ABOUT THIS TASK >>
Could you repeat the entries below exactly, but only from the line with "Given: Show the document outline view" through the line with "Open the Image menu", and without any picture?
Top of RECORDS FOR THIS EXERCISE
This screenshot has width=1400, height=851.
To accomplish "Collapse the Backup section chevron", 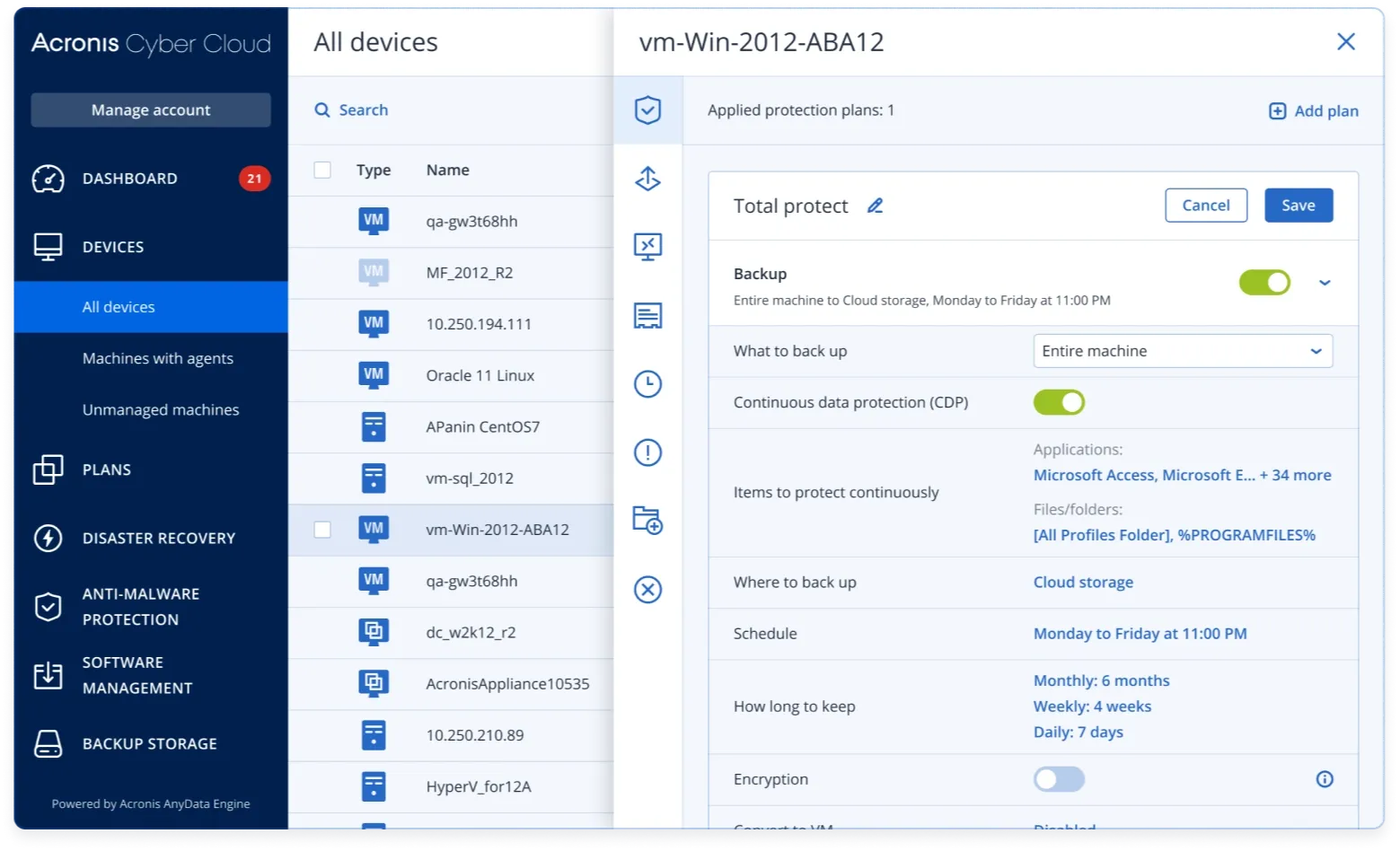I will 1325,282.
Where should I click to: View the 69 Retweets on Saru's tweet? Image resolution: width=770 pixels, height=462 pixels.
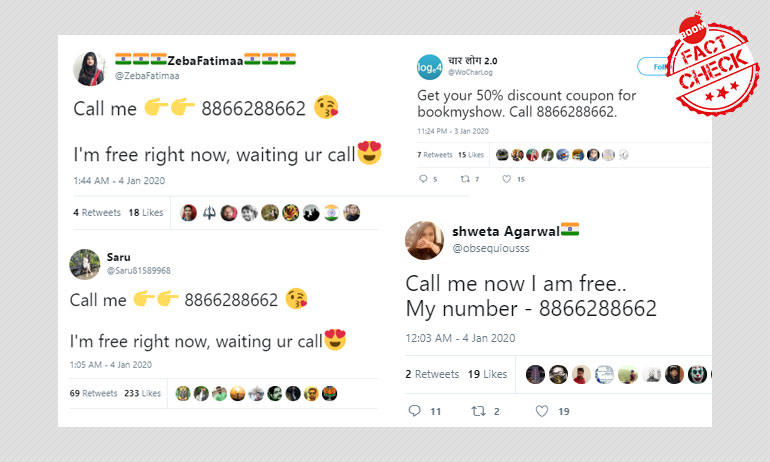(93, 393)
Bottom of RECORDS FOR THIS EXERCISE
Top of RECORDS FOR THIS EXERCISE
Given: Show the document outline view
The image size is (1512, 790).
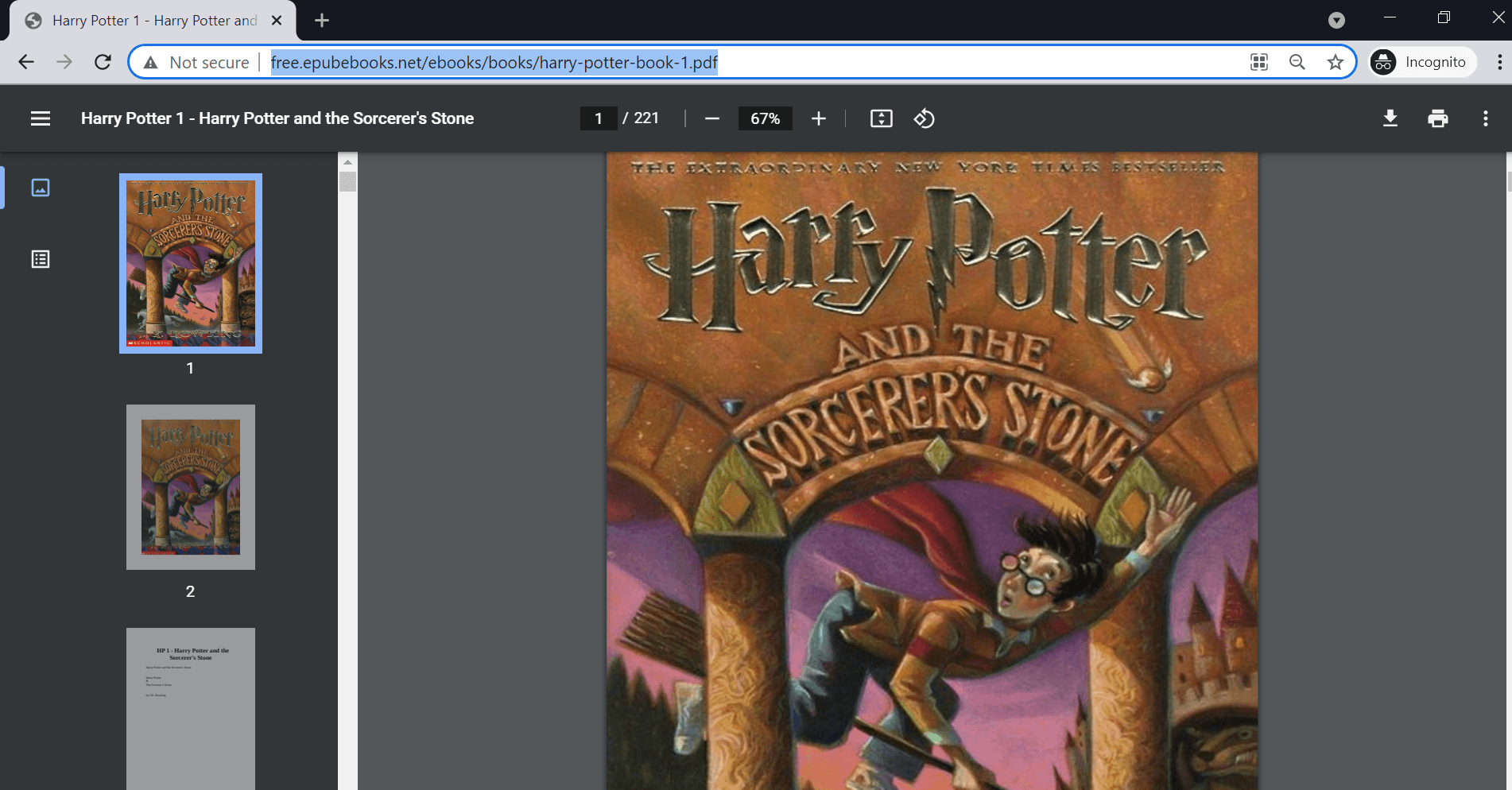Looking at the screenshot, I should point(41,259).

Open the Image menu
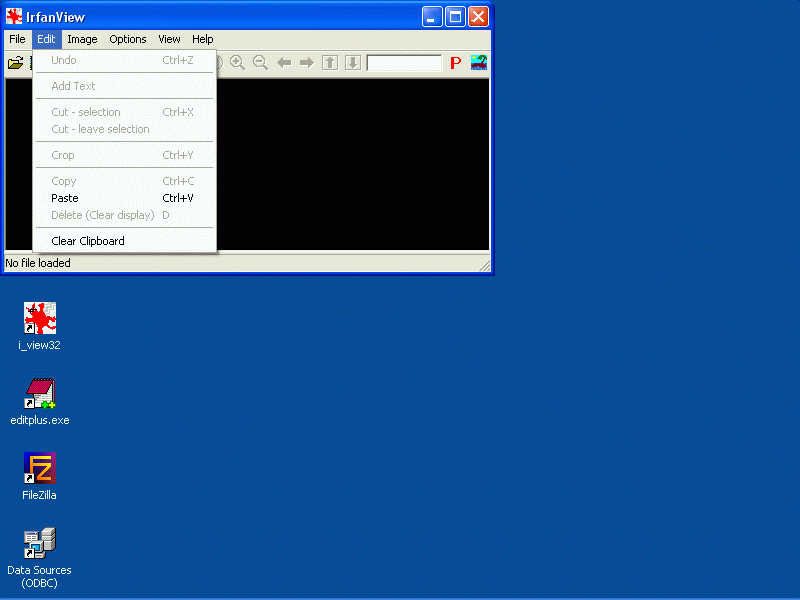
Bottom of RECORDS FOR THIS EXERCISE
EXERCISE SOLUTION >>
Given: Show the document outline view
The image size is (1512, 790).
Looking at the screenshot, I should point(41,259).

Open the Image menu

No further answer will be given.